Exercise materials –
------

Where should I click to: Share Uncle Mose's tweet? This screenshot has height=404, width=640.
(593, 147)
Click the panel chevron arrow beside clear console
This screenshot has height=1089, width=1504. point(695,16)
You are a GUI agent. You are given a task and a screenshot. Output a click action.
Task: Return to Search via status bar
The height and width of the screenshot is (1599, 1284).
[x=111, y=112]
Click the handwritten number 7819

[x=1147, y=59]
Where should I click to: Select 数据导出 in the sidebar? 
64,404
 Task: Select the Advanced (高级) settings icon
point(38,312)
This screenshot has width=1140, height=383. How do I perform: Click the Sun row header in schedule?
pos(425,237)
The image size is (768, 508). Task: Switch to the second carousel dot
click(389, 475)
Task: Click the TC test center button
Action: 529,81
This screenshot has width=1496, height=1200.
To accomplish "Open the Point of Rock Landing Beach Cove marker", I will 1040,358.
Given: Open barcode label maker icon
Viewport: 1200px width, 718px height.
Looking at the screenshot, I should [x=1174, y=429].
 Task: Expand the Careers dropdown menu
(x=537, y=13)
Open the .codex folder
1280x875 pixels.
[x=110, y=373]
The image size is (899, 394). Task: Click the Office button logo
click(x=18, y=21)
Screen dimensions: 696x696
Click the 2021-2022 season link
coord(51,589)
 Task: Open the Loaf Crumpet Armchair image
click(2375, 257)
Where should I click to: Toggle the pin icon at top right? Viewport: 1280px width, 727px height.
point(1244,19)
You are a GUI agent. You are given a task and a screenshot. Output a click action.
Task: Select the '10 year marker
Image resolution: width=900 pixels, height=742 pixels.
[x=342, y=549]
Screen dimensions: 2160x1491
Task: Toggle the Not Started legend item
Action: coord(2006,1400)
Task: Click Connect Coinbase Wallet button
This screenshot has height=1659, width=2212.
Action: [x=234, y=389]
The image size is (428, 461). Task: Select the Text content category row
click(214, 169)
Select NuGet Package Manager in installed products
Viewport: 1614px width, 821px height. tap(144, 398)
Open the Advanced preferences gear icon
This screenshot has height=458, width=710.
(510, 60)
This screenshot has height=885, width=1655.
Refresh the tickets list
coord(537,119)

------

Exercise details –
Transcribe the full listing, matching it exactly.

Output below –
Where should I click to: Share Uncle Mose's tweet? This screenshot has height=404, width=640.
(593, 147)
Click the panel chevron arrow beside clear console
This screenshot has height=1089, width=1504. point(695,16)
You are a GUI agent. You are given a task and a screenshot. Output a click action.
Task: Return to Search via status bar
The height and width of the screenshot is (1599, 1284).
[x=111, y=112]
Click the handwritten number 7819

[x=1147, y=59]
Where should I click to: Select 数据导出 in the sidebar? 
64,404
 Task: Select the Advanced (高级) settings icon
point(38,312)
This screenshot has width=1140, height=383. How do I perform: Click the Sun row header in schedule?
pos(425,237)
The image size is (768, 508). Task: Switch to the second carousel dot
click(389, 475)
Task: Click the TC test center button
Action: 529,81
This screenshot has width=1496, height=1200.
To accomplish "Open the Point of Rock Landing Beach Cove marker", I will 1040,358.
Given: Open barcode label maker icon
Viewport: 1200px width, 718px height.
Looking at the screenshot, I should [x=1174, y=429].
 Task: Expand the Careers dropdown menu
(x=537, y=13)
Open the .codex folder
1280x875 pixels.
[x=110, y=373]
The image size is (899, 394). Task: Click the Office button logo
click(x=18, y=21)
Screen dimensions: 696x696
Click the 2021-2022 season link
coord(51,589)
 Task: Open the Loaf Crumpet Armchair image
click(2375, 257)
Where should I click to: Toggle the pin icon at top right? Viewport: 1280px width, 727px height.
point(1244,19)
You are a GUI agent. You are given a task and a screenshot. Output a click action.
Task: Select the '10 year marker
Image resolution: width=900 pixels, height=742 pixels.
[x=342, y=549]
Screen dimensions: 2160x1491
Task: Toggle the Not Started legend item
Action: coord(2006,1400)
Task: Click Connect Coinbase Wallet button
This screenshot has height=1659, width=2212.
Action: [x=234, y=389]
The image size is (428, 461). Task: Select the Text content category row
click(214, 169)
Select NuGet Package Manager in installed products
Viewport: 1614px width, 821px height. tap(144, 398)
Open the Advanced preferences gear icon
This screenshot has height=458, width=710.
(510, 60)
This screenshot has height=885, width=1655.
Refresh the tickets list
coord(537,119)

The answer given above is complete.